Pencil Drawing of Conway, AR

When we arrived in Conway, Arkansas, in early May, on one of our enjoyable trips through the “Natural State,” the entire city was abuzz with excitement about the Toad Suck Daze. This was something totally unknown to us. We heard several different reasons for the celebration. One legend has it that long ago steamboats traveled the Arkansas River when the water was at the right depth. When it wasn’t, the captains and their crew tied up to wait where the Toad Suck Lock and Dam now spans the river. While they waited they refreshed themselves at the local tavern, to the dismay of the people living nearby, who accused them of “sucking the bottle until they swell up like toads.” Thus, the name Toad Suck. The tavern disappeared over time, but the legend and fun live on in Conway’s Toad Suck Daze.
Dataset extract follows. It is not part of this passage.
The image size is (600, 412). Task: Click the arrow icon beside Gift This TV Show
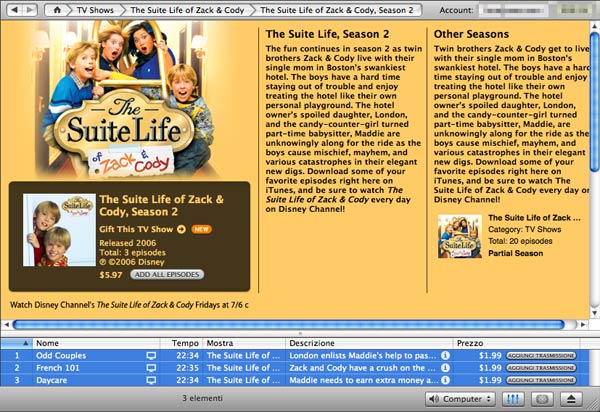182,229
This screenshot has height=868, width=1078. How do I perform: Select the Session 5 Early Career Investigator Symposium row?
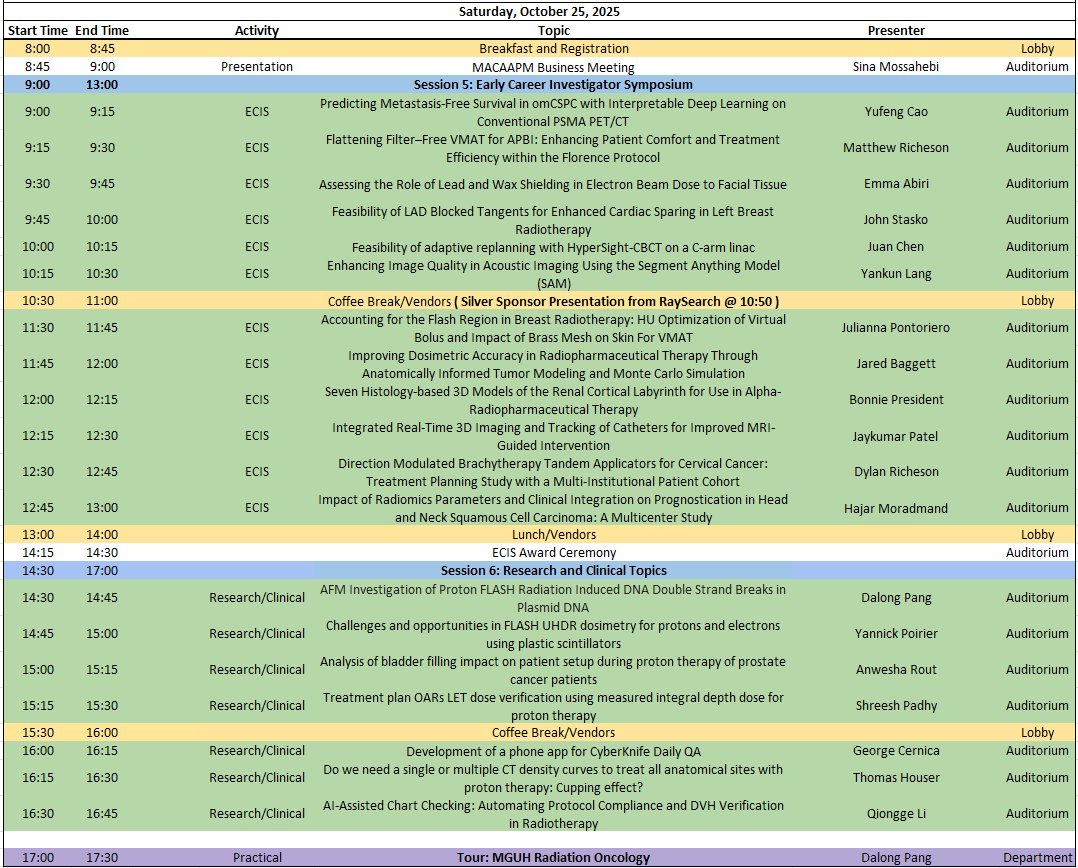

Conway was founded in the mid 1800s by A. P. Robinson, who came to the area shortly after the Civil War. Robinson was the chief engineer for the Little Rock-Fort Smith Railroad (now the Union-Pacific). Part of his compensation was the deed to a one-square-mile tract of land. When the railroad came through, Robinson deeded a small tract of his land back to the railroad for a depot site. He laid out a town site around the depot and named it Conway Station, in honor of a famous Arkansas family. Conway Station contained two small stores, two saloons, a depot, some temporary housing and a post office.

For many years Conway flourished as a trade center for a large rural agricultural area. With the establishment of Hendrix College, Central Baptist College and the University of Central Arkansas, Conway became an educational center. The city’s economy was firmly established on agriculture and the educational institutions until World War II.

After the war, diversification of the economy was started by Conway businessmen, and several small industries were attracted to Conway. Subsequently, additional state institutions were located in Conway, including the headquarters for the Office of Emergency Services, the Human Development Center, and the Arkansas Educational Television Network.